START THE RECORDS

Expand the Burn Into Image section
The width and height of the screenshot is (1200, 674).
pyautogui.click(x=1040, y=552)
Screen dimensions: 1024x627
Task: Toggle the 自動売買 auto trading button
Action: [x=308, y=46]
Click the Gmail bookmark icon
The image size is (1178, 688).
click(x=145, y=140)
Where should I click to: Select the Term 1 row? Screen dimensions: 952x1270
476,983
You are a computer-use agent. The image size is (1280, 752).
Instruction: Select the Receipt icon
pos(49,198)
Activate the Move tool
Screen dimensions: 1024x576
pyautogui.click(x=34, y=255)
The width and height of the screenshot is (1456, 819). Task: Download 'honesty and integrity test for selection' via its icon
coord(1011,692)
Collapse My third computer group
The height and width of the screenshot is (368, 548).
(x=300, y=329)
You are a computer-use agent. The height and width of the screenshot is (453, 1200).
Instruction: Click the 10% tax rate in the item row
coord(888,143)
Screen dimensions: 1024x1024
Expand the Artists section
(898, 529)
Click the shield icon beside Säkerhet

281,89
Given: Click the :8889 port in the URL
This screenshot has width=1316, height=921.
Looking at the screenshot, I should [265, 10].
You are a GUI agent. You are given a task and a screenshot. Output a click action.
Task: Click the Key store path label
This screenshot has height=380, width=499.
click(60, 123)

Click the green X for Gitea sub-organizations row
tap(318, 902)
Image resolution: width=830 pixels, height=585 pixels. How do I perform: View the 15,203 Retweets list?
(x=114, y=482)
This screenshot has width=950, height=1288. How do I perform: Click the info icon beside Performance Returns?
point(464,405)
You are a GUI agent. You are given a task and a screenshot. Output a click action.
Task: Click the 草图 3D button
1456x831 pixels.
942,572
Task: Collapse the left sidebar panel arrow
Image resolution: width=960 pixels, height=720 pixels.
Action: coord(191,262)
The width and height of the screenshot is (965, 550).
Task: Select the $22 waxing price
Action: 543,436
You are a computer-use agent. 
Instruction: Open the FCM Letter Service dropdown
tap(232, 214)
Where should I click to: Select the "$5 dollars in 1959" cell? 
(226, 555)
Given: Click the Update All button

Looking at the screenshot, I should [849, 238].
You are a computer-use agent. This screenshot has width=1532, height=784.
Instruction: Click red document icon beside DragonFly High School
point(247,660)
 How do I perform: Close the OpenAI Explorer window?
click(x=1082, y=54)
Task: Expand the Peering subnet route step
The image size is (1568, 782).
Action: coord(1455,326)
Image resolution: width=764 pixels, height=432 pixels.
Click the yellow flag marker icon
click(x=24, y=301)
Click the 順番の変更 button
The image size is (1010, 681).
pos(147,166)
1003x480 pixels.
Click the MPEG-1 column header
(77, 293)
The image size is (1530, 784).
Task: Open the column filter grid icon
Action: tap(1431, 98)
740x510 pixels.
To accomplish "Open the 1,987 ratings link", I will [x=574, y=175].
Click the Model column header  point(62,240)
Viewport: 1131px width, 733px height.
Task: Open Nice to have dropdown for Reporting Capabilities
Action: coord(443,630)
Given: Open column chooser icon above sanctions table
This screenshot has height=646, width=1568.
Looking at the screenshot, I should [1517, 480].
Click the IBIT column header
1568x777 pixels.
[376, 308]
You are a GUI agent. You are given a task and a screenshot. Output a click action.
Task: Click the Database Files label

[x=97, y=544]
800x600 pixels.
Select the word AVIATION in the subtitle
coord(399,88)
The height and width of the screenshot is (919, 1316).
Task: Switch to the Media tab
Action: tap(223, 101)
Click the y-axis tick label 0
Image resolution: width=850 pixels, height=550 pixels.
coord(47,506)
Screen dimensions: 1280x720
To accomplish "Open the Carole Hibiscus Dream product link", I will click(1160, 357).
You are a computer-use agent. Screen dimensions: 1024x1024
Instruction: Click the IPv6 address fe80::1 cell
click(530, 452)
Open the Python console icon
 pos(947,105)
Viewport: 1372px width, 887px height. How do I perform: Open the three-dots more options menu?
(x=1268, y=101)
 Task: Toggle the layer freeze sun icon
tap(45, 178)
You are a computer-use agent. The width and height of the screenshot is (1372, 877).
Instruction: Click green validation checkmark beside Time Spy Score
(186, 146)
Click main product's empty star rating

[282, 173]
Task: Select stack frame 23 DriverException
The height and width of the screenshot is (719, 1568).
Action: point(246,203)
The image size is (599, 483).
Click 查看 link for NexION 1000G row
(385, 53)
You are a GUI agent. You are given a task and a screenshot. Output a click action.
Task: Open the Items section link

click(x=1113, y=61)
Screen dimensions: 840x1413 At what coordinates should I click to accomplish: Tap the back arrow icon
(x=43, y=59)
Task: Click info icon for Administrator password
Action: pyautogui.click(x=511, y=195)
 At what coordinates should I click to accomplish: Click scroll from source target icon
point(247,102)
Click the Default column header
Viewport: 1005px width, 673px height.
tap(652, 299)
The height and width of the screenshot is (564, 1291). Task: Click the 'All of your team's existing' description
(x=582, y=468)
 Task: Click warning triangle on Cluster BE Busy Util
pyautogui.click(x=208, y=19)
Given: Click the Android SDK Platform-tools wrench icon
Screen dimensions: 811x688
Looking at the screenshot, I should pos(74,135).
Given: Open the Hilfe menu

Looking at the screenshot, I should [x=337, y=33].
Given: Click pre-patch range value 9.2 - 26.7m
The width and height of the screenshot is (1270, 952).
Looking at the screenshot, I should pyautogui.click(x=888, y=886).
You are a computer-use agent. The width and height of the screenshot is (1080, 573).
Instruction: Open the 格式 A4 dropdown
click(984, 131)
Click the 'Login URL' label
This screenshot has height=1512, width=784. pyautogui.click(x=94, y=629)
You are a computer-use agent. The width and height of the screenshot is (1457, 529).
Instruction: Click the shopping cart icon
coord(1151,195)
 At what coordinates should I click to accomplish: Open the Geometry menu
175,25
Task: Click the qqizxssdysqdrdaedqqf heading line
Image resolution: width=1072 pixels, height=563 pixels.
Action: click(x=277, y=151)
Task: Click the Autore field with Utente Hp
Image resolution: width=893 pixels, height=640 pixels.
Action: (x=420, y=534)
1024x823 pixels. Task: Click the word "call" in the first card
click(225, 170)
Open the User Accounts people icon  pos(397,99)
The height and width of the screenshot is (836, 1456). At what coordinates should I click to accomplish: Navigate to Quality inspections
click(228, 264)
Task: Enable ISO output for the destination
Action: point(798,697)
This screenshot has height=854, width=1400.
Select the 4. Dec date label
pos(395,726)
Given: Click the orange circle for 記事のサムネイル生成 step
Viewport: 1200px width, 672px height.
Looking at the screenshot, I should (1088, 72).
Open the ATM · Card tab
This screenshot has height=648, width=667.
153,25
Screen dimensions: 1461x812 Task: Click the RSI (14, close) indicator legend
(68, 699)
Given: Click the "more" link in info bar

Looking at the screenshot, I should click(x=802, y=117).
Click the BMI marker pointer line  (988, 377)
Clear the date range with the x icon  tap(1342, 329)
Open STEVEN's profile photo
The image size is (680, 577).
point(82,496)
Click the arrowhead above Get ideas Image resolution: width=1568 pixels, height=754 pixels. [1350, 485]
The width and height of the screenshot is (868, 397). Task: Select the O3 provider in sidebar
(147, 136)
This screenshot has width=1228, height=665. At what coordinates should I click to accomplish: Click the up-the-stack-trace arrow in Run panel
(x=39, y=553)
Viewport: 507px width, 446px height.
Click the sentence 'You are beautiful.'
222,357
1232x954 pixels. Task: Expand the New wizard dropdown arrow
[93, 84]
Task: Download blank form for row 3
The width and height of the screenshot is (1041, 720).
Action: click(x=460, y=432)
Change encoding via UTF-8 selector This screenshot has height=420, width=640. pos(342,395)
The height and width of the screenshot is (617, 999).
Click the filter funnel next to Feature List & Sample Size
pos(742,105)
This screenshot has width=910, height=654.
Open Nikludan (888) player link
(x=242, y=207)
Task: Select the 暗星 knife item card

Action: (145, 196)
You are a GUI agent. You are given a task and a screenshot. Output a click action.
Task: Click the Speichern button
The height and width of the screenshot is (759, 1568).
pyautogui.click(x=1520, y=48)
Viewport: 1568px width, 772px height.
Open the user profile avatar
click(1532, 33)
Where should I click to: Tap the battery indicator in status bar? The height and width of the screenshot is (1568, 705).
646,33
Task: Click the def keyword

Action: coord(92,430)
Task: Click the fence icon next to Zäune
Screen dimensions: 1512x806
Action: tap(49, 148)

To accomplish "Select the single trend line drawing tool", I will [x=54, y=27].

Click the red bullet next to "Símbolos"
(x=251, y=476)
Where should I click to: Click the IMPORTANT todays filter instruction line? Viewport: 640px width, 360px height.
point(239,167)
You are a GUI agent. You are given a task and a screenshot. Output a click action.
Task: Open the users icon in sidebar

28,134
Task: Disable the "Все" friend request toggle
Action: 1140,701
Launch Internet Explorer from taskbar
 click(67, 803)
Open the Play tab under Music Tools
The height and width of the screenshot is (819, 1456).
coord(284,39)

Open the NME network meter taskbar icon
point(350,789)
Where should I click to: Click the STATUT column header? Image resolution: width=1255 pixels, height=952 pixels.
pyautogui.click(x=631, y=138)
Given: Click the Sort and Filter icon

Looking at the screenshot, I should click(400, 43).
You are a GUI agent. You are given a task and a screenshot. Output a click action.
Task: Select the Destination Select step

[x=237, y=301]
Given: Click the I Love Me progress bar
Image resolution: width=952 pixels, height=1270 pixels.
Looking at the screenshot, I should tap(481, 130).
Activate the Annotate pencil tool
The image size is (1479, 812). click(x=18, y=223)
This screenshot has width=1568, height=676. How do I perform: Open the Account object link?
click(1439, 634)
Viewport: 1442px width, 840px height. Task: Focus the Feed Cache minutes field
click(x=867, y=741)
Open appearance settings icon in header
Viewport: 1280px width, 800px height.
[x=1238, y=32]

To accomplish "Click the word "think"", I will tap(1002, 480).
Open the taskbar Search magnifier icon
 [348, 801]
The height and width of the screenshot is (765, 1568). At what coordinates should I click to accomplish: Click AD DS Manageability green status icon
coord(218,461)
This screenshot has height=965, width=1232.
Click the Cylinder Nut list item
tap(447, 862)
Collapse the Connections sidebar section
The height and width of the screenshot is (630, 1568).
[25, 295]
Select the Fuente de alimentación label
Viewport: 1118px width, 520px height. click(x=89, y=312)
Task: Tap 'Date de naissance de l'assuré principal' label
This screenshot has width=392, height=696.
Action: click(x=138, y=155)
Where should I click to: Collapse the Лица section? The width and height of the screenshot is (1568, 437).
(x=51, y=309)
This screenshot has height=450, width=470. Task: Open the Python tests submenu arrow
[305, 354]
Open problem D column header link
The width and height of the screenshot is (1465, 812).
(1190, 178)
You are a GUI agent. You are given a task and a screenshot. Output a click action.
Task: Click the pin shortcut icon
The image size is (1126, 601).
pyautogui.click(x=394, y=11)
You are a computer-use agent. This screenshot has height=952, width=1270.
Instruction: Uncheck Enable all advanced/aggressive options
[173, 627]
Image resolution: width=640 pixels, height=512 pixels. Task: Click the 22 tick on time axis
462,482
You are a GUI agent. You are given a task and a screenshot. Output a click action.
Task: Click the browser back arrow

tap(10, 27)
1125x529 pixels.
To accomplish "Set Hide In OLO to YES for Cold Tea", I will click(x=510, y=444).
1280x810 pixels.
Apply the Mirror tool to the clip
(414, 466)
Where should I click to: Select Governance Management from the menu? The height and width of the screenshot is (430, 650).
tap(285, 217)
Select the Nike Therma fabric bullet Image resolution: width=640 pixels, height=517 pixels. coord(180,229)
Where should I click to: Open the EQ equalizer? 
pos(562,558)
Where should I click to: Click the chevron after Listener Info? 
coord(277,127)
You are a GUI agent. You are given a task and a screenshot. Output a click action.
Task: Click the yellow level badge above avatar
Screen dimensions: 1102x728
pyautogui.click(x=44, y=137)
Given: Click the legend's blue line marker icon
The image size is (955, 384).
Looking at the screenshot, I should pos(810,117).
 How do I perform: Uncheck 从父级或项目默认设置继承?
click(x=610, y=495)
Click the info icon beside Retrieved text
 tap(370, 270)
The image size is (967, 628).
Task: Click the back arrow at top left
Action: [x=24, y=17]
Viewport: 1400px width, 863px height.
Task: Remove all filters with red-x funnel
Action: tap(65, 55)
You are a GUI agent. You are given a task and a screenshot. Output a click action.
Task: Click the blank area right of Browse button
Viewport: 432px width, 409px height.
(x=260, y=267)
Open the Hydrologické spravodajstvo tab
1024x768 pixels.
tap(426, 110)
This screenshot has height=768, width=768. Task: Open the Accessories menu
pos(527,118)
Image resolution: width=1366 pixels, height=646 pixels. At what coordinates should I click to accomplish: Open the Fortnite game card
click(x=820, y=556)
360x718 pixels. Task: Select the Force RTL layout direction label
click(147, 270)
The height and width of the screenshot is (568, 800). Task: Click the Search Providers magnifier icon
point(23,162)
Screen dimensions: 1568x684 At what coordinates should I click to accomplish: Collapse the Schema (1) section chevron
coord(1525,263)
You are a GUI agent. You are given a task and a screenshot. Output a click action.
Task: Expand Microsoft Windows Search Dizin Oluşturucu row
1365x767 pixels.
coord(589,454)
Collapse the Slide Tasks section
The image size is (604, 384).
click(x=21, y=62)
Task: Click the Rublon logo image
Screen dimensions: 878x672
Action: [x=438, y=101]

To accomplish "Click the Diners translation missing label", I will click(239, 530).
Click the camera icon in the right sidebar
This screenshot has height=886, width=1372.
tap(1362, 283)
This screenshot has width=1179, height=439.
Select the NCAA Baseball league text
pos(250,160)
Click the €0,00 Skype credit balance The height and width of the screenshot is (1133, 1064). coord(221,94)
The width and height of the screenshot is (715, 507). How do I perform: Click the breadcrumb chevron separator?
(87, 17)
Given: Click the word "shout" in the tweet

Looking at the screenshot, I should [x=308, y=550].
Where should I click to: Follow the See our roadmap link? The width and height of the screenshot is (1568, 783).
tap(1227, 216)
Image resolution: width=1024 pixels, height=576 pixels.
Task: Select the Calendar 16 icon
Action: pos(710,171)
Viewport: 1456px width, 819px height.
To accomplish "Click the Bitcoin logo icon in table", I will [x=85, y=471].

END THE RECORDS

## WHAT TO WORK ON
Copy the material word for word, from the line with "Given: Click the Sort and Filter icon" to the line with "The image size is (1479, 812).", both included.

## WRITTEN ANSWER
Given: Click the Sort and Filter icon

Looking at the screenshot, I should click(400, 43).
You are a GUI agent. You are given a task and a screenshot. Output a click action.
Task: Select the Destination Select step

[x=237, y=301]
Given: Click the I Love Me progress bar
Image resolution: width=952 pixels, height=1270 pixels.
Looking at the screenshot, I should tap(481, 130).
Activate the Annotate pencil tool
The image size is (1479, 812). click(x=18, y=223)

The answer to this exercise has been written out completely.